The coastal region of the Atacama Desert in the north of Chile is one of the driest places on Earth. Less than a millimeter of rain falls there per year on average.
It is hard to imagine that plants could grow in such inhospitable conditions. And yet, they do: Tillandsia landbeckii, a genus of plant from the pineapple family (Bromeliaceae), survive in the desert by ‘combing’ water out of the fog that rolls in from the nearby coast.
These plants also function as an indicator for climate change and for the availability of fog water, which can also be used by humans as a sustainable water source.
The climate of the Atacama Desert is largely shaped by a quasi-permanent high-pressure cell over the South Pacific along the Chilean-Peruvian coast, which creates a thermal inversion layer—where the air increases in temperature the higher you get in the bottom part of the atmosphere. In the inversion layer, the moist, cool air of the Pacific is separated from the dry-warm air masses above.

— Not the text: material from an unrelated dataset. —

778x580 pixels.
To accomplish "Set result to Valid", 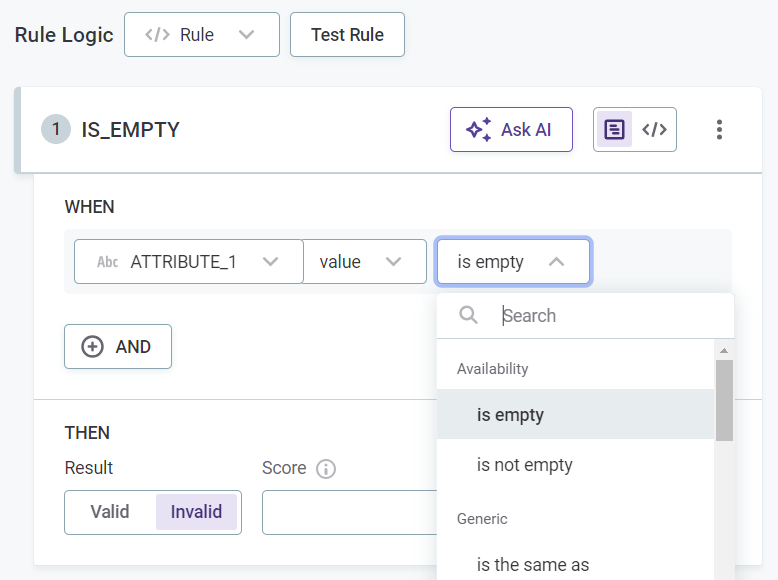I will (110, 512).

As a result, extensive stratocumulus clouds form in the air layer closest to the ground, but they do not bring any rain. This process is supported by the Humboldt Current—a cold Pacific current that flows north along the coast of South America.
Fog is created along the coast where the layer of cloud hits the ground. This fog can penetrate several kilometers inland before it dissolves due to the dryness of the Atacama Desert. The frequency, intensity and spread of fog are subject to strong fluctuations based on the season and time of day.
Adapting to the desert
Atacama ecosystems are very vulnerable to changes in fog frequency and intensity. Tillandsia landbeckii has adapted to the extreme drought during its evolution and occurs as an endemic species only in the fog ecosystems of the Atacama Desert.
The plant has no roots, instead using its older, dead parts to stick to the sand, which gathers around it like a small dune. The plants comb out the moisture in the mist using their thin leaves and shoots, which swell as soon as they come into contact with water.
Nocturnal dew seems to be another source of water, especially in the summer months with little fog. Together, these groups of plants are known as ‘lomas vegetation.”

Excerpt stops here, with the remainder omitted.